For nearly forever, work is where I sought and found community. I knew it fell heavily on me to see that we had enough business to keep everybody employed, so they could feed themselves and their families, and so new jobs could be created. I connected to other communities—the YMCA, the American Film Institute, even church—but work was number one. As big deadlines approached, we sometimes settled in and worked around the clock.
After work morphed and I moved on, the YMCA took over as number one. I spent two hours there daily, sweating and talking. Over time, the social aspect became more important than the exercise. Now and then, a Y connection spilled over into the larger community. To show how special the YMCA was, one day as I walked through a room of weight machines, I asked a friend, “Who do you think is the greatest short story writer?” Within minutes, four people joined our conversation, offering suggestions or putting parameters on the question. Into the locker room and sauna people carried and reintroduced my question. By week’s end, dozens had engaged in considering the question. People at the YMCA loved conversation.

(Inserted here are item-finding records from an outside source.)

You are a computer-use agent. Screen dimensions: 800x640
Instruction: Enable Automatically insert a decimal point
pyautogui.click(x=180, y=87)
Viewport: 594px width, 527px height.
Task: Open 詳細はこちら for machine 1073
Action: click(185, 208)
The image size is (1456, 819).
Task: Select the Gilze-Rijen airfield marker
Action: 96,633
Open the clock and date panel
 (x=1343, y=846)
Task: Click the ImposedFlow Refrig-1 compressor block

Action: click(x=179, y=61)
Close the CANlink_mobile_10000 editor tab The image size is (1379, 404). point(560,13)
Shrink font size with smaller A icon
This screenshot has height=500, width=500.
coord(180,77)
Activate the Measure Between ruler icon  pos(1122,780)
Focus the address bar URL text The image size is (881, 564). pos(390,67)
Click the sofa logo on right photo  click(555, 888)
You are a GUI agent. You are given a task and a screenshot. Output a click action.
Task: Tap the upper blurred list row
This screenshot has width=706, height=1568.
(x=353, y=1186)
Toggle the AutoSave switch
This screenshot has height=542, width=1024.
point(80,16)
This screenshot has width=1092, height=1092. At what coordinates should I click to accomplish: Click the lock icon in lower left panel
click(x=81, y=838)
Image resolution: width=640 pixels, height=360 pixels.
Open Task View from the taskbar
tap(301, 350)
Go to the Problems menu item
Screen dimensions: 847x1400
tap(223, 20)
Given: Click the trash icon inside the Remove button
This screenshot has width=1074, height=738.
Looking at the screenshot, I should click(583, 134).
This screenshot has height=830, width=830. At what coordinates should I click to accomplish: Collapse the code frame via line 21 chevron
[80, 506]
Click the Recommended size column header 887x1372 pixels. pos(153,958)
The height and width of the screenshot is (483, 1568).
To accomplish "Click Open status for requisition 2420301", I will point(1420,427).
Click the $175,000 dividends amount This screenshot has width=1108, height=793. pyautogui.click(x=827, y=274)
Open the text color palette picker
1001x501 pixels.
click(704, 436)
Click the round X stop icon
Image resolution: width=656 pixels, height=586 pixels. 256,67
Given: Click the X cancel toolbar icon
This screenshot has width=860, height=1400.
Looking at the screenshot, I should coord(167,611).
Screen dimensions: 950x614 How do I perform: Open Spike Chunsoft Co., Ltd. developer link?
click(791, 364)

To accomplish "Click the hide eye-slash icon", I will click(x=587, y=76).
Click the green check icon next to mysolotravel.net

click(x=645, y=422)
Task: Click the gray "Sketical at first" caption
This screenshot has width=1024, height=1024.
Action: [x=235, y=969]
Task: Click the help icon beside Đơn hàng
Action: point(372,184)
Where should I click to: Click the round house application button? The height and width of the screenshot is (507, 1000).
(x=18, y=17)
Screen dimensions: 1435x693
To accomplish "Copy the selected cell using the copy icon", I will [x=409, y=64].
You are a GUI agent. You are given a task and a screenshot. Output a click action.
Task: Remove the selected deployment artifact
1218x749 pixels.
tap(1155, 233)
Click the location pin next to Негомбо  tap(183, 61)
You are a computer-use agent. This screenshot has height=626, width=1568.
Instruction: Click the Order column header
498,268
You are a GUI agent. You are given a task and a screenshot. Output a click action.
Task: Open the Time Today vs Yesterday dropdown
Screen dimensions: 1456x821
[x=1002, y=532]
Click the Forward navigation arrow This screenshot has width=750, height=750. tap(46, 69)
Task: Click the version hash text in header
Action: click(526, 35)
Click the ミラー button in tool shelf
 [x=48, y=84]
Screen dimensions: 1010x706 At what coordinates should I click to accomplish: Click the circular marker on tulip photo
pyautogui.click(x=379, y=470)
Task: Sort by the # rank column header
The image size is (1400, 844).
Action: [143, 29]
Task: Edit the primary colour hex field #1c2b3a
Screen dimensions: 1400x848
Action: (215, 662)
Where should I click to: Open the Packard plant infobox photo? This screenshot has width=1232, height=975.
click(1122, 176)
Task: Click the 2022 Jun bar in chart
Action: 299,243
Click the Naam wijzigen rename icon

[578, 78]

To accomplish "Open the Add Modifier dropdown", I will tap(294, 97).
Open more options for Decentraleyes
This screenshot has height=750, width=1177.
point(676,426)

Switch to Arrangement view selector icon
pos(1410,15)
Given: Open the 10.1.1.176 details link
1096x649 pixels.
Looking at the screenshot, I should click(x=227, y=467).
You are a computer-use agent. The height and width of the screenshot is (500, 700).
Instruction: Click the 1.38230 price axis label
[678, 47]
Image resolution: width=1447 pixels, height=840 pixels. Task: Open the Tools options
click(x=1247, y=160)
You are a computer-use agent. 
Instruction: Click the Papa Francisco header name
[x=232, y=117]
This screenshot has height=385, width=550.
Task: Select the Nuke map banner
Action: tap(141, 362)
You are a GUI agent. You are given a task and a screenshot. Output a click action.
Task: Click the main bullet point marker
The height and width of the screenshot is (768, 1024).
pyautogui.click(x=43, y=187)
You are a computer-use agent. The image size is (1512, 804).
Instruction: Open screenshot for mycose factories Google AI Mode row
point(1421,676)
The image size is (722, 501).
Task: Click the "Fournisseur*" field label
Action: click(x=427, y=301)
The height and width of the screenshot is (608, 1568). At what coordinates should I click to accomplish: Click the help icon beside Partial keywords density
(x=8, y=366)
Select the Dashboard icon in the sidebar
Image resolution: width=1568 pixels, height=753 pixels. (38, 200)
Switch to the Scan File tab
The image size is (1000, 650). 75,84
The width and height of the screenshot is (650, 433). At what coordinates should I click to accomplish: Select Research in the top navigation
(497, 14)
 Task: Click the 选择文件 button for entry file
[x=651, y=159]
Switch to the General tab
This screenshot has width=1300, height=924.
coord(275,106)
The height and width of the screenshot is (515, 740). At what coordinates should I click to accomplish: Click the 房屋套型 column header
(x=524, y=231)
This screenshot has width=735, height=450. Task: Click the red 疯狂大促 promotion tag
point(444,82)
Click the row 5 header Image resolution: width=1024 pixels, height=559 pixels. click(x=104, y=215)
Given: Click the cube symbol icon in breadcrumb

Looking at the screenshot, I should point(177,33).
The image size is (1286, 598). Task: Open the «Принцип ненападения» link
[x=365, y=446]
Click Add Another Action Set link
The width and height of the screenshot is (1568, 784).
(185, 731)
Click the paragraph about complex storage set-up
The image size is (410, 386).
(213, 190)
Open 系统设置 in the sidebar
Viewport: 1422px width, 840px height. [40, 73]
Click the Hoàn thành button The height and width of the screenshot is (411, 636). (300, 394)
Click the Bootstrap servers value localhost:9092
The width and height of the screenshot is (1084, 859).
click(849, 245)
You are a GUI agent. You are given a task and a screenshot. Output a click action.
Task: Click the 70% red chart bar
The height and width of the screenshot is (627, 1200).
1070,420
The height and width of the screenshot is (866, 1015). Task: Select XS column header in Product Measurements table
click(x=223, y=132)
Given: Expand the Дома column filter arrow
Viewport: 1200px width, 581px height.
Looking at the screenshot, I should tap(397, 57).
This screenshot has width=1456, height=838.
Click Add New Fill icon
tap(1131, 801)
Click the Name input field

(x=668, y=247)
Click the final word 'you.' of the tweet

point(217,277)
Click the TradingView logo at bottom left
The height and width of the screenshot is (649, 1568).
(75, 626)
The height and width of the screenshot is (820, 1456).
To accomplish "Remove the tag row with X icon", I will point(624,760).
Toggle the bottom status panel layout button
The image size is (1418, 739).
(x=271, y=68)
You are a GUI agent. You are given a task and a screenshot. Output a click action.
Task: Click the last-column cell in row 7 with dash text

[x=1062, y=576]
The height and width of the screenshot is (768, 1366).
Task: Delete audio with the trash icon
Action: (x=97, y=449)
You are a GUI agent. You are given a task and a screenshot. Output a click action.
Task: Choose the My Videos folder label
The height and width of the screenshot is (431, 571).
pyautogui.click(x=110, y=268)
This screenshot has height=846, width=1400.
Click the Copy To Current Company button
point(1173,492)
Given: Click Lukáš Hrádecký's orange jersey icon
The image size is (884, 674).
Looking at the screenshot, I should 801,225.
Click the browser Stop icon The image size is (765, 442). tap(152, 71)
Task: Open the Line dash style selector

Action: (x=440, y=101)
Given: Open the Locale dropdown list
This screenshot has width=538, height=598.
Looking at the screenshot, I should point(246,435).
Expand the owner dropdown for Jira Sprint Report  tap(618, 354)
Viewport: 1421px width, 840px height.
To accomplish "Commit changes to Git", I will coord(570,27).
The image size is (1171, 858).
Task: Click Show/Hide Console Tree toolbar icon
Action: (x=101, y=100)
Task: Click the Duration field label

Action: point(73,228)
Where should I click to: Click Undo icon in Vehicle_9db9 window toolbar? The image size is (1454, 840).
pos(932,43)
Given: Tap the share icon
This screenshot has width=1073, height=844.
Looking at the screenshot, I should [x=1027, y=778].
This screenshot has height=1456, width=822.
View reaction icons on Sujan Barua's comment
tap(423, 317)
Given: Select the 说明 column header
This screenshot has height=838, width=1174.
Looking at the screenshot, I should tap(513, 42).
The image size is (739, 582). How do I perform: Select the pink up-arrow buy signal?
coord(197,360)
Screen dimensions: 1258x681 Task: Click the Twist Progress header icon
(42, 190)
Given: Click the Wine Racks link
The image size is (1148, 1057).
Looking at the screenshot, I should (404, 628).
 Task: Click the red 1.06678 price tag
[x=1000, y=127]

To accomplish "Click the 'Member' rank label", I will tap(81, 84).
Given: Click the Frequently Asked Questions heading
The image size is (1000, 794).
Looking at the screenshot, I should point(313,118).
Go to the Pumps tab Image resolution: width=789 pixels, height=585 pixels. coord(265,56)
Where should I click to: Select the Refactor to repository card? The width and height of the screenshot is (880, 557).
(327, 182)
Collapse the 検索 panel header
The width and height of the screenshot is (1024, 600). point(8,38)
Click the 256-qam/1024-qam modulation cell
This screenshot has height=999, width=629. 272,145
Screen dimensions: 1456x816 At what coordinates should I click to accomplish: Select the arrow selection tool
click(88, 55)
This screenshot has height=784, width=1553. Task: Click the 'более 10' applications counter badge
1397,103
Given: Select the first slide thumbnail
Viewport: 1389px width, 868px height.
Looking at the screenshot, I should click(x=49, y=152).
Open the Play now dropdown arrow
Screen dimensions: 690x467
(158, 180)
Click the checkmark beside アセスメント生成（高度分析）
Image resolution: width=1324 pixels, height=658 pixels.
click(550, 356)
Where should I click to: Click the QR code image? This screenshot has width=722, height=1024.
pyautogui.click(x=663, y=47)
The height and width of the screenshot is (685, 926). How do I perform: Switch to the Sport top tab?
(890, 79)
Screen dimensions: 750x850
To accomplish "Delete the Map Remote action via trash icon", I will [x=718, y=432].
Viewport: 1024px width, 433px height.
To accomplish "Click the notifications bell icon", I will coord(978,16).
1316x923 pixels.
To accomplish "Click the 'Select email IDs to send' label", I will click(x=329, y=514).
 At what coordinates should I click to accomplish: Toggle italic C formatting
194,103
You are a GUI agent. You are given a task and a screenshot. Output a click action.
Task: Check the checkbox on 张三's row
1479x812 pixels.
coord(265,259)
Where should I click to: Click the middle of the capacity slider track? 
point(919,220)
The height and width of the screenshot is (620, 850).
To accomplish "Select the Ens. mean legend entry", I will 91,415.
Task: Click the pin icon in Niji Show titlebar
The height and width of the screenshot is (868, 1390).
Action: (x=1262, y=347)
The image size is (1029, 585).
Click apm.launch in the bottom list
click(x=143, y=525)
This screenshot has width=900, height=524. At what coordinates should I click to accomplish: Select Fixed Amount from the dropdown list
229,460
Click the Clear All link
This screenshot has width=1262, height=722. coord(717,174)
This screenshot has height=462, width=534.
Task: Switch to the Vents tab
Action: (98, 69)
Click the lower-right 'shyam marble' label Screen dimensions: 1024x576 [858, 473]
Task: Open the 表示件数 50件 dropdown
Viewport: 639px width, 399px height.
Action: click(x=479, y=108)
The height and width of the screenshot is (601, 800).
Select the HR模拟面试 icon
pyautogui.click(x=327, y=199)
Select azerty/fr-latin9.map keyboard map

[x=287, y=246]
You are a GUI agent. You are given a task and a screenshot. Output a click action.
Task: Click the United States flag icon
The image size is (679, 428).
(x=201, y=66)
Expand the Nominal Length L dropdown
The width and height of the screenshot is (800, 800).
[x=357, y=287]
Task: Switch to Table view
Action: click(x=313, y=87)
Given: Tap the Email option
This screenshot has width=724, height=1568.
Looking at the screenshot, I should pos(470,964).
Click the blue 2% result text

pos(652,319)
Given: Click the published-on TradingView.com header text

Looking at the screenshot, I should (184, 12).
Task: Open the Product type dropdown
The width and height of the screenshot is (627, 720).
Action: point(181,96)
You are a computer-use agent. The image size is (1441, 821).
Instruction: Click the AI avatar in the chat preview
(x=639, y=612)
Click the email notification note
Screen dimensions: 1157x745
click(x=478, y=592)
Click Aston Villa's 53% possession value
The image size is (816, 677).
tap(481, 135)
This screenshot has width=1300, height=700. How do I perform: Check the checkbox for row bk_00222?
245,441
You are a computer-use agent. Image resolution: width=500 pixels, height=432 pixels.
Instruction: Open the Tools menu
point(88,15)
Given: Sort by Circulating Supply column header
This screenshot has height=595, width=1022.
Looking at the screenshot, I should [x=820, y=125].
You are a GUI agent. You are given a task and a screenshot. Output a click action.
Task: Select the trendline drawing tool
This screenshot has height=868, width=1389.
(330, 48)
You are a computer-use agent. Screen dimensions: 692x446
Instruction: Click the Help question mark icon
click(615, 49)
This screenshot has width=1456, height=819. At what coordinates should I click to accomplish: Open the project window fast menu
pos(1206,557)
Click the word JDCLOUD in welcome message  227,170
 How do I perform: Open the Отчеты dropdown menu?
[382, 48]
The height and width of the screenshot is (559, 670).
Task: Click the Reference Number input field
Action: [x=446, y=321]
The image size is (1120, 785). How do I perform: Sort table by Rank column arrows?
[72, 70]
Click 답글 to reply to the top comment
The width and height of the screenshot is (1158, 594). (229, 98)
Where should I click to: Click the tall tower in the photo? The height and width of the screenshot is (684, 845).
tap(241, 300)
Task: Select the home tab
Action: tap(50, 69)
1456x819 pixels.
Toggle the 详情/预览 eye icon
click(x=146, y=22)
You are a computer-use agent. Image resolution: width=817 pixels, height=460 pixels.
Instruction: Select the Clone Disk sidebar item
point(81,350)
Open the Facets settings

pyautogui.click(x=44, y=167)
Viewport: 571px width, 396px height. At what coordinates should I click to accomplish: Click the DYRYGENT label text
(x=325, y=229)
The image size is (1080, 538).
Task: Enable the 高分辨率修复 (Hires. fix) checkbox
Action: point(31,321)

Weeks before the COVID pandemic was declared, it was clear extraordinary efforts were made to sanitize the locker room and adjacent spaces. The chief janitor said, “Some really weird viruses are going around.” My wife and I began a self-imposed lockdown three weeks before pandemic was declared. I wondered how I’d survive without the YMCA’s social interaction. I feared my body would implode without access to a sauna to calm back and leg spasticity. By the time the pandemic was declared, I was starting to realize I didn’t need the sauna.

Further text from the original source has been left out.